Kutipan Teks:

------------------------

Kamis, 15 September 2011

Tiada Khilafah Tanpa Tauhid dan Jihad ; Meretas Jalan Kemuliaan Hakiki

Buku ini, asalnya adalah bahan ceramah yang disampaikan di Universitas London pada tanggal 3 Mei 2000 M dengan judul “Ath-Thoriq ilaa Isti-nafi Hayatin Islamiyyah wa Qiyami Khilafatin Rasyidah ‘Ala Dlaail Kitab wa Sunnah” oleh penulisnya sendiri, yaitu Abdul Mun’im Mushthafa Halimah atau yang lebih dikenal dengan julukan Abu Bashir.
Pada halaman persembahan, Abu Bashir memperuntukkan buku ini kepada mereka yang sesat jalan dan salah jalan kemudian mereka mengira bahwa mereka berada di atas kebenaran…Juga kepada mereka yang telah menyia-nyiakan kemampuan dan waktu – dalam jalan-jalan yang bengkok lagi salah – tanpa manfaat atau faidah…!!!
Buku ini juga ditujukan kepada mereka yang membuat kerusakan dan tidak membuat perbaikan, kemudian mereka mengira bahwa mereka telah berbuat sebaik-baiknya atau bahwa mereka berada di pintu dari pintu-pintu Islam…!!! Dan lalu kepada (terutama) para ‘syabab’ Hizbut Tahrir yang tersesat dalam mencari kebenaran, dan terjebak ke dalam belitan fanatisme terhadap golongannya, dan kepada arbabul hizb..!!!

------------------------

Bahan yang Disediakan:
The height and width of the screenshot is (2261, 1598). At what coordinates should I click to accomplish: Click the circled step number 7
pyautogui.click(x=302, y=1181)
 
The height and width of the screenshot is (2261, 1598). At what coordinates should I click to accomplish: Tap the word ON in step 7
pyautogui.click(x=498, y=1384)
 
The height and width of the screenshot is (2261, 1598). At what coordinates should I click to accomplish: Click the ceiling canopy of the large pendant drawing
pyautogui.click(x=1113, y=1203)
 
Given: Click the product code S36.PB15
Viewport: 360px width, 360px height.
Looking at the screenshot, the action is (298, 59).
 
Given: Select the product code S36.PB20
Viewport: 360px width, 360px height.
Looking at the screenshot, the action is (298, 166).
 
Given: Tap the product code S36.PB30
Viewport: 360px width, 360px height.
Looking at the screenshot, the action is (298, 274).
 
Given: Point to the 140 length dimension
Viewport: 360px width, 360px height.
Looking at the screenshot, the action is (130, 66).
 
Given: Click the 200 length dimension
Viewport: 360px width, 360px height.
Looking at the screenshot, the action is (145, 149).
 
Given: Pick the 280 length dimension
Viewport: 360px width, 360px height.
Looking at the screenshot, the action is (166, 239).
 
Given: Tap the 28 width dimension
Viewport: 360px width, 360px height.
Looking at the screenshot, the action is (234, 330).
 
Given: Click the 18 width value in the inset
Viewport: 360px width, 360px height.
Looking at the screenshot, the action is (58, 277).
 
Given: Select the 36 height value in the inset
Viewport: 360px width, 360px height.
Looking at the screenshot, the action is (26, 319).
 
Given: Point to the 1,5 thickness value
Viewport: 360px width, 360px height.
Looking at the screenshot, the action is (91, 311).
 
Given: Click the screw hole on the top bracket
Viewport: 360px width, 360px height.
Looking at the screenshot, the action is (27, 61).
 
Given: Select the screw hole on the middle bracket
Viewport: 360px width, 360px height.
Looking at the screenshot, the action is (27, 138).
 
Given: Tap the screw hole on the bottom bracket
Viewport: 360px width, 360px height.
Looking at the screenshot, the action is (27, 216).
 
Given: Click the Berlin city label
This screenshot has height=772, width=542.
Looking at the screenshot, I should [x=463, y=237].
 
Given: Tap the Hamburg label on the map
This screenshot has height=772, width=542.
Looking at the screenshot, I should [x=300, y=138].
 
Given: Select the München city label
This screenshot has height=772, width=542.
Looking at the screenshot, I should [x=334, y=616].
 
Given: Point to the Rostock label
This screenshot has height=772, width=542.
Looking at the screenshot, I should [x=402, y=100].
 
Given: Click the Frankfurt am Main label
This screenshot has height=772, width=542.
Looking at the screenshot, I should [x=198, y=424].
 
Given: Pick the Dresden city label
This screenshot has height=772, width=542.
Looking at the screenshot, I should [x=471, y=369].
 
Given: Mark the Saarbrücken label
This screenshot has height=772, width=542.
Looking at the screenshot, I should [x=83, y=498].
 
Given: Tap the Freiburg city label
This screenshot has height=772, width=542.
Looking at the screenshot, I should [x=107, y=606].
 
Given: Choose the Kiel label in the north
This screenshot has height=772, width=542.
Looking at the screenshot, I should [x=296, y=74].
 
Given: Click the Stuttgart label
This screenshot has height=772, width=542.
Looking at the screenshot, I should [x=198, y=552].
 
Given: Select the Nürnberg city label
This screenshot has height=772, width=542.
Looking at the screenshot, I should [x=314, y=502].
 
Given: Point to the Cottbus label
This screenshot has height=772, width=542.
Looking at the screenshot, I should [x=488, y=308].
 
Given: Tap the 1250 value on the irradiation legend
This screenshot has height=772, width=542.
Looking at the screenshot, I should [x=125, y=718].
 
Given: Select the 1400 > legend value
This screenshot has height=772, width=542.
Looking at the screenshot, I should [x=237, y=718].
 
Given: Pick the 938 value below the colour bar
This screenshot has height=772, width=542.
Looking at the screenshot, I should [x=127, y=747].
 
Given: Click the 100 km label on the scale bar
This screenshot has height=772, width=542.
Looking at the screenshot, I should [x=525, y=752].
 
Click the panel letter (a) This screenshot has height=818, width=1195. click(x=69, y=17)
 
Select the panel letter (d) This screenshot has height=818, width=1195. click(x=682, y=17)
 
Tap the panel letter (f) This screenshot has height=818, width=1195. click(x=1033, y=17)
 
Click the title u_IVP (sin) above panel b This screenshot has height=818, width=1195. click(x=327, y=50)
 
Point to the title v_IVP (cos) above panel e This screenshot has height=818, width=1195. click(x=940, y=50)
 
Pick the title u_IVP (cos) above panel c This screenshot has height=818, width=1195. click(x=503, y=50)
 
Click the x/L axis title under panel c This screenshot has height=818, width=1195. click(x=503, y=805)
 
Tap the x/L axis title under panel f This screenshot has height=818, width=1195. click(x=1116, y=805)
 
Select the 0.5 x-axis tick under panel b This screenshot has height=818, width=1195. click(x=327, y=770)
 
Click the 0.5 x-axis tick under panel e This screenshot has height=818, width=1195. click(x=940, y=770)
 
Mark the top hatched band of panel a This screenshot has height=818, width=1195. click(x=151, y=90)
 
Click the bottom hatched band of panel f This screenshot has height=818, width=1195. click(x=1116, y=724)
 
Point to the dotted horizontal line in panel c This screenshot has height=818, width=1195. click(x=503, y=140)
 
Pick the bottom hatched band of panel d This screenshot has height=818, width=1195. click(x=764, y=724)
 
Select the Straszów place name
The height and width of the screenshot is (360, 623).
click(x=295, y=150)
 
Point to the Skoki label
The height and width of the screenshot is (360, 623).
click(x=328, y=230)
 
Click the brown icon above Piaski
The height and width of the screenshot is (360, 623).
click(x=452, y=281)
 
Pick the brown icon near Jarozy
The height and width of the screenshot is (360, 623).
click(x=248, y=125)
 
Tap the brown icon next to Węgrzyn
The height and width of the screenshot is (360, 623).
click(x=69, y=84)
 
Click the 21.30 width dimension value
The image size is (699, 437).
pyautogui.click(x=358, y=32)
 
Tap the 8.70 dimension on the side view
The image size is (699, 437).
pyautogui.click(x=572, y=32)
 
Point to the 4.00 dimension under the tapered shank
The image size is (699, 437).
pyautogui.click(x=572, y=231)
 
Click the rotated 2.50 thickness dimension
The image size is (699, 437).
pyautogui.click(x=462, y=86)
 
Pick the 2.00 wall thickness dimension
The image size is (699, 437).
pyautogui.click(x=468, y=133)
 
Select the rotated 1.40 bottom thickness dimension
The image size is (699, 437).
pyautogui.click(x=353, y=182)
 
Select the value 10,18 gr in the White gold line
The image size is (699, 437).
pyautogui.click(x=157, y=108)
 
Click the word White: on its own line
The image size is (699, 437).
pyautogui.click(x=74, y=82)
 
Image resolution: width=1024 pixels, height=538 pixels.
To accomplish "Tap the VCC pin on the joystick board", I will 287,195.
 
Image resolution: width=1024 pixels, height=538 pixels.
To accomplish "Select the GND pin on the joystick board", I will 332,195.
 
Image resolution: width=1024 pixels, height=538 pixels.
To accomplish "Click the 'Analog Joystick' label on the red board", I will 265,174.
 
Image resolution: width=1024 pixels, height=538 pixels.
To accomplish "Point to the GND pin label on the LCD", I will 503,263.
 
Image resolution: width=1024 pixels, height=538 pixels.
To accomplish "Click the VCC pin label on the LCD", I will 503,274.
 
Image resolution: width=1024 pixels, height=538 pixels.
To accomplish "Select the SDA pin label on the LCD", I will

------------------------

Instruksi 1:
Ketik ulang bagian kutipan teks di antara "Buku ini, asalnya" dan "manfaat atau faidah…!!!", termasuk kedua batas tersebut.
Instruksi 2:
Berdasarkan kutipan teks, jelaskan keadaan yang membuat para 'syabab' Hizbut Tahrir disebut secara khusus sebagai sasaran buku ini.

Jawaban Tertulis 1:
Buku ini, asalnya adalah bahan ceramah yang disampaikan di Universitas London pada tanggal 3 Mei 2000 M dengan judul “Ath-Thoriq ilaa Isti-nafi Hayatin Islamiyyah wa Qiyami Khilafatin Rasyidah ‘Ala Dlaail Kitab wa Sunnah” oleh penulisnya sendiri, yaitu Abdul Mun’im Mushthafa Halimah atau yang lebih dikenal dengan julukan Abu Bashir.
Pada halaman persembahan, Abu Bashir memperuntukkan buku ini kepada mereka yang sesat jalan dan salah jalan kemudian mereka mengira bahwa mereka berada di atas kebenaran…Juga kepada mereka yang telah menyia-nyiakan kemampuan dan waktu – dalam jalan-jalan yang bengkok lagi salah – tanpa manfaat atau faidah…!!!

Jawaban Tertulis 2:
Para 'syabab' Hizbut Tahrir disebut sebagai orang-orang yang tersesat dalam mencari kebenaran. Mereka juga terjebak ke dalam belitan fanatisme terhadap golongannya.